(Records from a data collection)
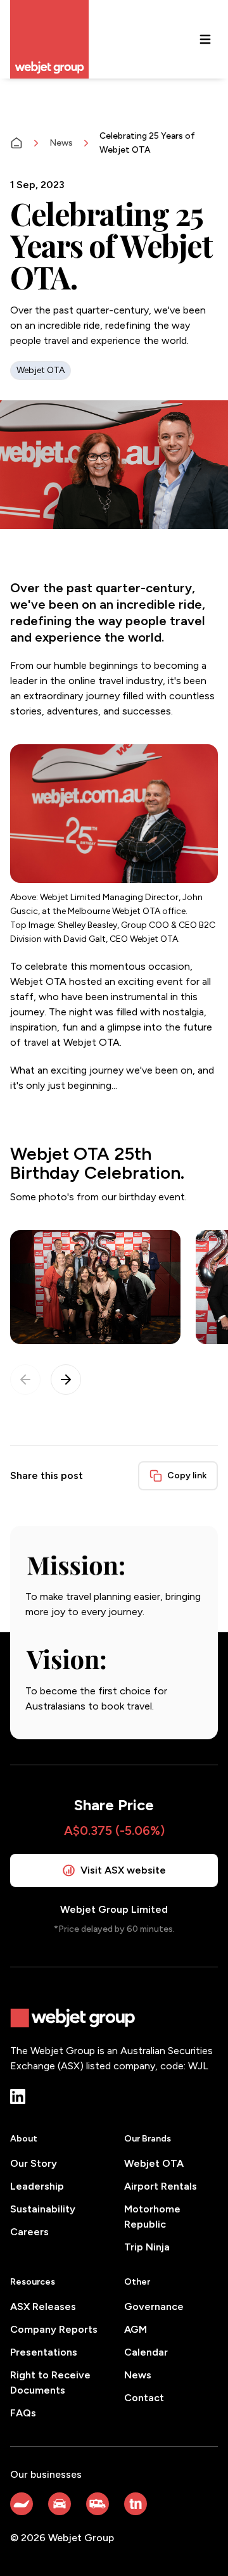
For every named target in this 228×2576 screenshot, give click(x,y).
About (23, 2138)
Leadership (37, 2186)
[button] (66, 1379)
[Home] (16, 143)
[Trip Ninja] (135, 2503)
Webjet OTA (154, 2163)
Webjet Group (81, 2538)
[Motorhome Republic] (97, 2503)
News (61, 142)
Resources (32, 2281)
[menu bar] (205, 39)
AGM (135, 2329)
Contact (144, 2398)
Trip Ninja (147, 2247)
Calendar (146, 2352)
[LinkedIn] (17, 2096)
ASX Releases (43, 2306)
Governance (154, 2306)
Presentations (43, 2352)
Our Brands (147, 2138)
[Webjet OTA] (21, 2503)
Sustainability (42, 2209)
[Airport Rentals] (59, 2503)
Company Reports (54, 2329)
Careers (29, 2232)
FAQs (23, 2413)
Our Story (33, 2163)
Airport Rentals (160, 2186)
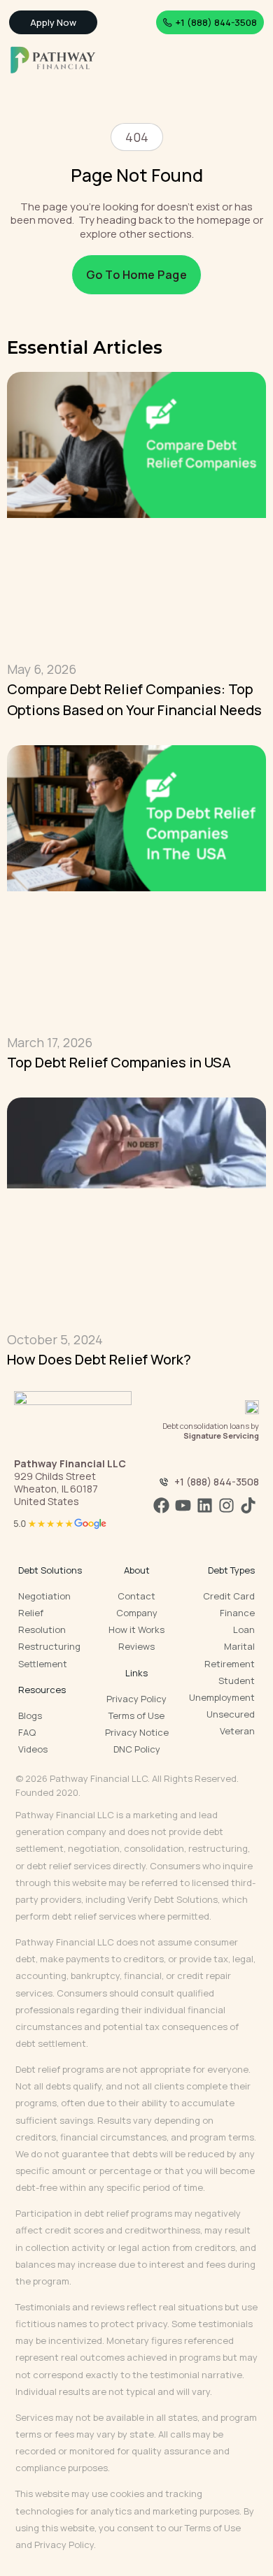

■ **DESCRIPTION OF THE TASK**
Scan the entries above for the line containing "Webjet Group (81, 2538)", and copy it and all lines after it exactly, down to and including the line containing "Careers (29, 2232)".

■ **REPLY TO THE TASK**
Webjet Group (81, 2538)
[Motorhome Republic] (97, 2503)
News (61, 142)
Resources (32, 2281)
[menu bar] (205, 39)
AGM (135, 2329)
Contact (144, 2398)
Trip Ninja (147, 2247)
Calendar (146, 2352)
[LinkedIn] (17, 2096)
ASX Releases (43, 2306)
Governance (154, 2306)
Presentations (43, 2352)
Our Brands (147, 2138)
[Webjet OTA] (21, 2503)
Sustainability (42, 2209)
[Airport Rentals] (59, 2503)
Company Reports (54, 2329)
Careers (29, 2232)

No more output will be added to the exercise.